[ABOUT THIS EXERCISE]:
Every single entry that follows is to be retyped exactly.

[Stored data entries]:
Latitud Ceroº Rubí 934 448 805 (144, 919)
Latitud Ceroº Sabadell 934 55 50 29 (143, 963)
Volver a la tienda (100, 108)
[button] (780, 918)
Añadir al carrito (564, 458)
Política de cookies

[RESULT FOR THIS EXERCISE]:
Latitud Ceroº Rubí 934 448 805 (144, 919)
Latitud Ceroº Sabadell 934 55 50 29 (143, 963)
Volver a la tienda (100, 108)
[button] (780, 918)
Añadir al carrito (564, 458)
Política de cookies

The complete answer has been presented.